While instance information is stored in a number of database tables, the table you most likely need to look at in relation to user instances is the instances table.

The instances table carries most of the information related to both running and deleted instances. It has a bewildering array of fields; for an exhaustive list, look at the database. These are the most useful fields for operators looking to form queries:

§ The deleted field is set to 1 if the instance has been deleted and NULL if it has not been deleted. This field is important for excluding deleted instances from your queries.

§ The uuid field is the UUID of the instance and is used throughout other tables in the database as a foreign key. This ID is also reported in logs, the dashboard, and command-line tools to uniquely identify an instance.

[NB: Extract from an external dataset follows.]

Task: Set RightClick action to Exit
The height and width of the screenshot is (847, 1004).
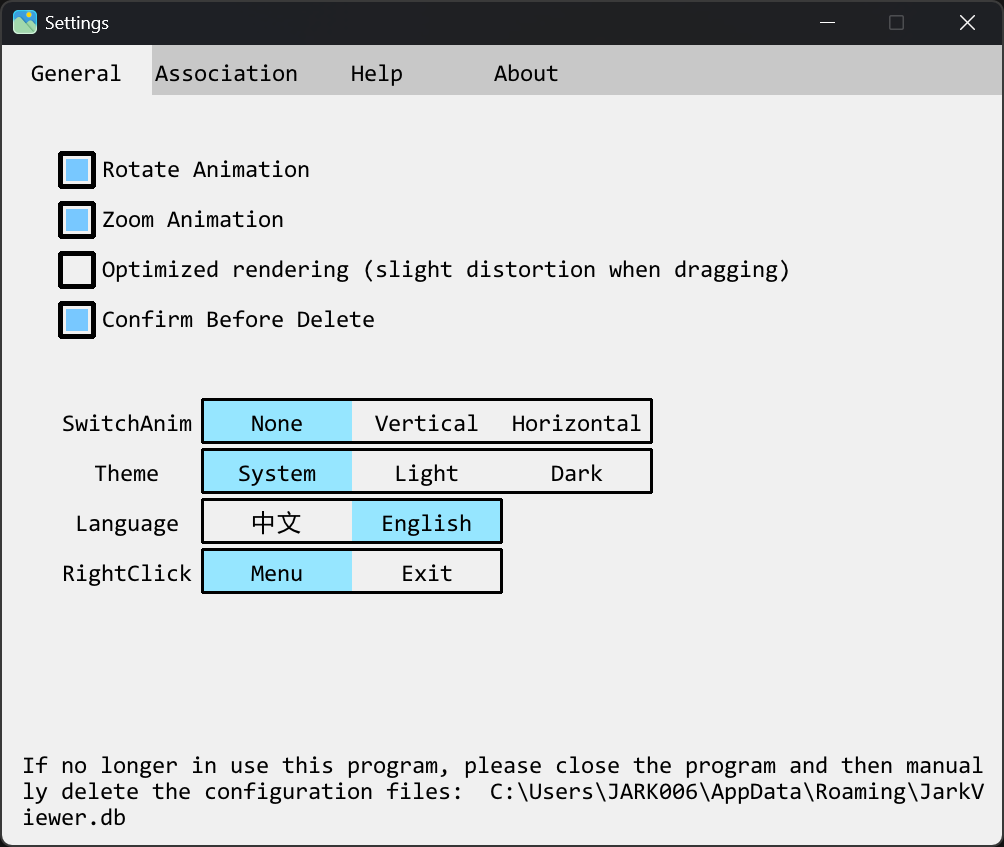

§ A collection of foreign keys are available to find relations to the instance. The most useful of these—user_id and project_id—are the UUIDs of the user who launched the instance and the project it was launched in.

§ The host field tells which compute node is hosting the instance.

§ The hostname field holds the name of the instance when it is launched. The display-name is initially the same as hostname but can be reset using the nova rename command.

A number of time-related fields are useful for tracking when state changes happened on an instance:

§ created_at

§ updated_at

§ deleted_at

§ scheduled_at

§ launched_at

§ terminated_at

Good Luck!

This section was intended as a brief introduction to some of the most useful of many OpenStack commands. For an exhaustive list, please refer to the Admin User Guide, and for additional hints and tips, see the Cloud Admin Guide. We hope your users remain happy and recognize your hard work! (For more hard work, turn the page to the next chapter, where we discuss the system-facing operations: maintenance, failures and debugging.)